** Start of Given text **

Winter Elopement Guide

There’s nothing I love photographing more than a good winter elopement. (And let’s be honest … they are all good.)

Growing up on an island near the arctic circle in Norway, I learned to love spending time playing in the snow. And after exploring the mountains of Colorado for the past ten years, I’ve learned a thing or two about helping couples get married in the snow, too.

It takes a bit more planning to pull off an epic elopement in winter, when weather, road conditions, and shorter daylight hours play a big role, but the payoff is oh so worth it.

And if you’re thinking about eloping in winter, I bet you already knew that. Because you know the joy that comes with taking a deep breath of crisp mountain air, of strapping on your snowshoes to explore empty trails, of sipping a beer on a patio that’s just barely warm enough to sit outside on, and of cozying up in front of a crackling fireplace at the end of a long day of playing outside in a winter wonderland.

** End of Given text **
** Start of Data provided **

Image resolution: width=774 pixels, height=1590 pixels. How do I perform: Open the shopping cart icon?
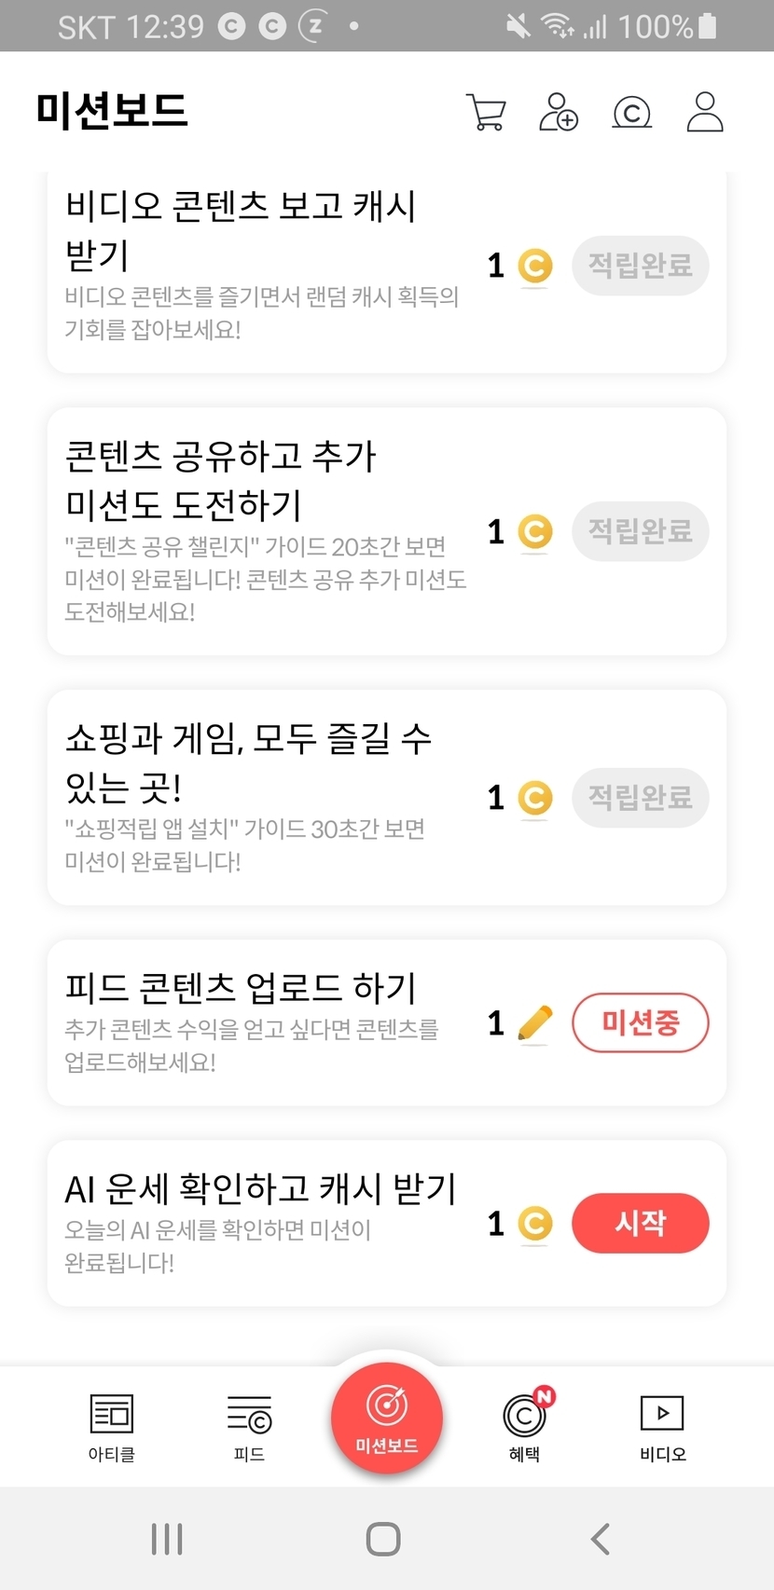tap(486, 112)
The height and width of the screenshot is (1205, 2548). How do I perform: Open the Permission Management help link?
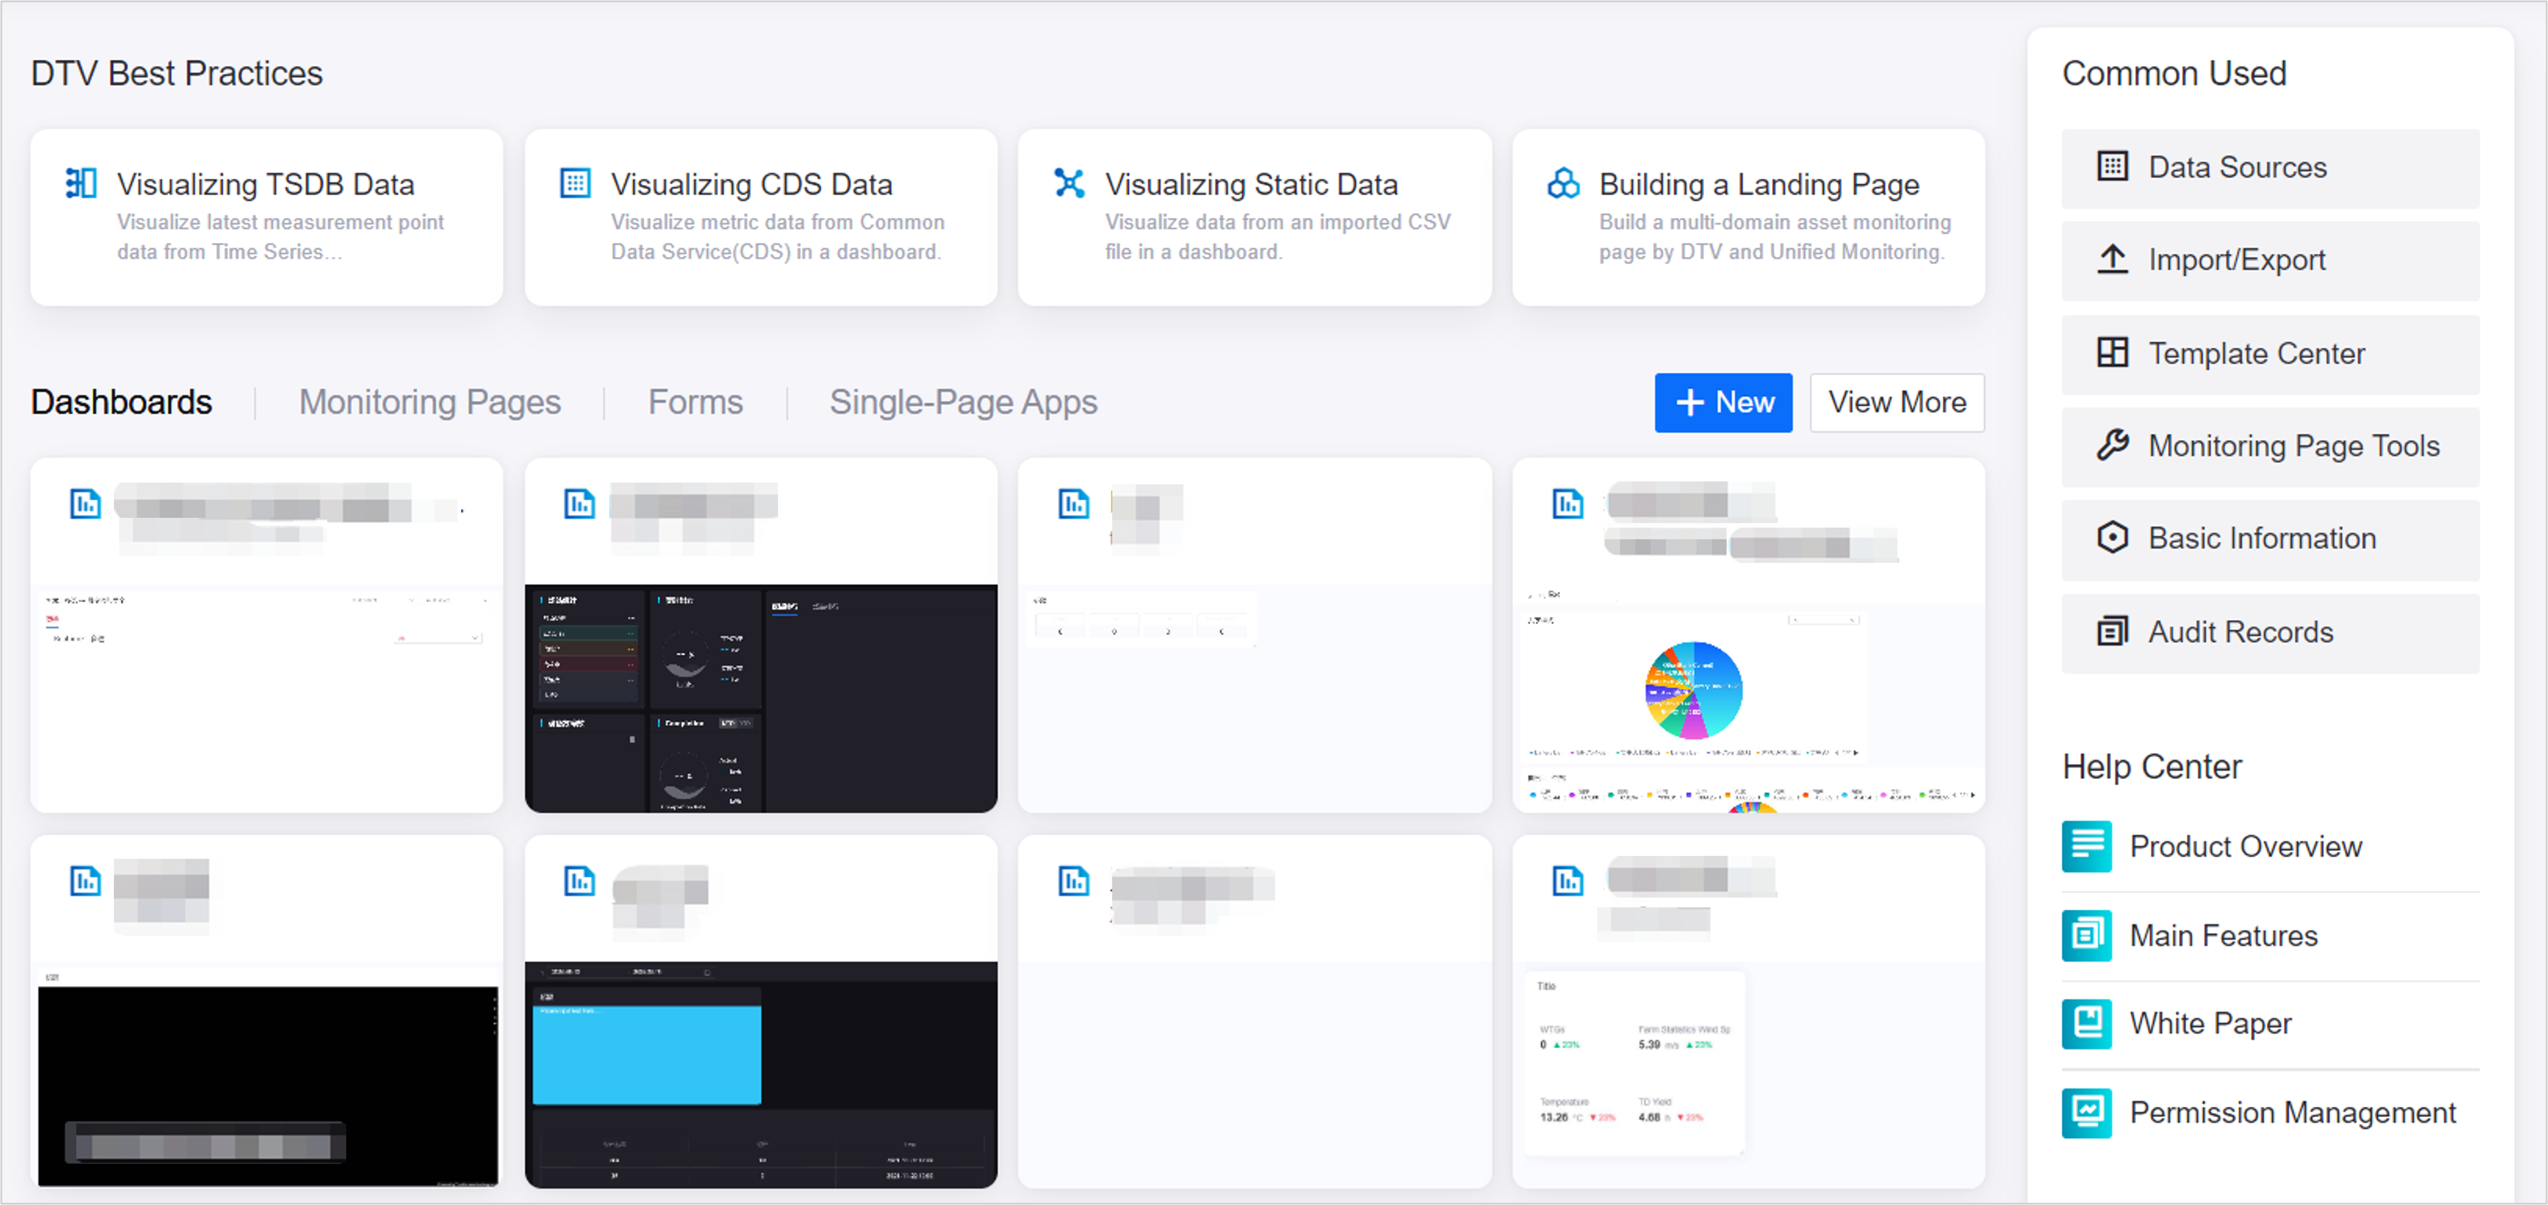point(2291,1112)
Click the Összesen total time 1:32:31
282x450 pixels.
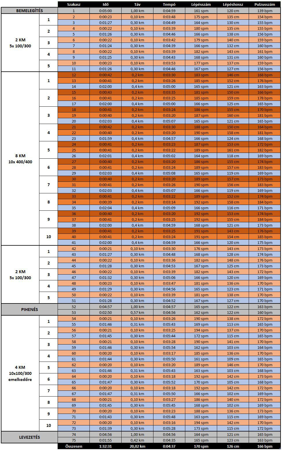pyautogui.click(x=105, y=446)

** End of Data provided **

→ **Short exercise**
According to the winter elopement guide, why does a winter elopement take more planning? Answer in one to three sentences. The records come from a different source than the text.

→ **Solved problem**
Winter elopements take more planning because weather, road conditions, and shorter daylight hours all play a big role during that season.